In caseybreen/wcensoc:

[^updated]: Last updated: r format(Sys.time(), '%d %B, %Y')

\vspace{-10truemm}

#knitr::opts_chunk$set(include=FALSE)

library(tidyverse)
library(data.table)
library(kableExtra)

Description

These files allow researchers to identify sibships in the Berkeley Unified Numident Mortality Database (BUNMD).

We locate sibships (sibling groups) in the BUNMD by matching individuals on their parents' first and last names as recorded in Social Security Numident records. Two methods are used to to match siblings:

1) The exact match method identifies siblings only with exactly identical parent names (after names have undergone cleaning and standardization). This is the most stringent match method.

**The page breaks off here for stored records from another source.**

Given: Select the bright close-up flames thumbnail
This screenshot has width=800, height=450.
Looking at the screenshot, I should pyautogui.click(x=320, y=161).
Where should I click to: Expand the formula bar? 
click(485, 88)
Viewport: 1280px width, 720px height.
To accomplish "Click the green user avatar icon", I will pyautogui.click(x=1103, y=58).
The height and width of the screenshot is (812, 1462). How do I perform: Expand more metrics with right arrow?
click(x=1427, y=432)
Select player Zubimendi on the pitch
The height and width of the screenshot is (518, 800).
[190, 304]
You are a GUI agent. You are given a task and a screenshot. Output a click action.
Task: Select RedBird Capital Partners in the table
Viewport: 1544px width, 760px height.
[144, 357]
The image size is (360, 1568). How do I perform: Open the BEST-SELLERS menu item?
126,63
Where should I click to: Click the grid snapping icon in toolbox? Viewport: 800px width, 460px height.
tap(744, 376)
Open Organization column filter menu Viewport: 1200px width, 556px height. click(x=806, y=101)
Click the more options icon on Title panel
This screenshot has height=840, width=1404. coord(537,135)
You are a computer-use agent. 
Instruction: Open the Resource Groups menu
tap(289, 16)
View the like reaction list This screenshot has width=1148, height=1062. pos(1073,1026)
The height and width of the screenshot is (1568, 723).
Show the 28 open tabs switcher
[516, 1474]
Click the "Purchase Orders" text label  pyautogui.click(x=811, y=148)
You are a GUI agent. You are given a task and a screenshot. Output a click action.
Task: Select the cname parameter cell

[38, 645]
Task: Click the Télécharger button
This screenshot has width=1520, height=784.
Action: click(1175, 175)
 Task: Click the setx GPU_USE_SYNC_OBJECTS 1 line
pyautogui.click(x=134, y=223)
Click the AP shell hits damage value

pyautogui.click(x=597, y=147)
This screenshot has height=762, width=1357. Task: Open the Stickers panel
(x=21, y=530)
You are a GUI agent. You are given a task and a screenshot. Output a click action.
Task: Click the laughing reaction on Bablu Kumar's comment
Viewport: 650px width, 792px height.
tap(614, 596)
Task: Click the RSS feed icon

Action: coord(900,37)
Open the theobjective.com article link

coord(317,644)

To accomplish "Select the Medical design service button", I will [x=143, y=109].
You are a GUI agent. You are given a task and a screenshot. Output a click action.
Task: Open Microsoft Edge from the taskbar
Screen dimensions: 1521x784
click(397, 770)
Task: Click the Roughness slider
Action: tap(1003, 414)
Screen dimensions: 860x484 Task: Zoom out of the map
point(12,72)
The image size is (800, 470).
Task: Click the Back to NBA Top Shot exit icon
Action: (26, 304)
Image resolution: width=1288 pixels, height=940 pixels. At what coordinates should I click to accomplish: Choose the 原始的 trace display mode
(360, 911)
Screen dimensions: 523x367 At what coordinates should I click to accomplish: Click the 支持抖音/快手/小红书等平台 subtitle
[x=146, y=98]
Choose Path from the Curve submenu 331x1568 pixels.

2) The flexible match method permits parents' names to be slightly different, within a threshold defined by Jaro–Winkler string distance, in addition to exact matches. This allows siblings to be matched even in cases of minor misspellings, mistranscriptions, or spelling variations in parents' names among sibships (e.g., mother's maiden name recorded as "Brannum" and "Branum"). This increases the number of siblings found, but has higher potential to falsely match unrelated individuals. Most (but not all) individuals and sibling connections identified using the exact match method are also identified using this method.

Sibships are identified among individuals in the BUNMD who died at age 65+ in the years 1988-2005. They may be of any gender composition and contain from 2 to 9 siblings each. An overview of the size of resulting sibships created by each method is presented below:

# Read BUNMD data
bunmd_sibs_exact <- fread("/global/scratch/p2p3/pl1_demography/censoc/censoc_data_releases/siblings/siblings_v2/bunmd_siblings_v2/bunmd_sibs_exact_match_v2.csv")
bunmd_sibs_flex <- fread("/global/scratch/p2p3/pl1_demography/censoc/censoc_data_releases/siblings/siblings_v2/bunmd_siblings_v2/bunmd_sibs_flexible_match_v2.csv")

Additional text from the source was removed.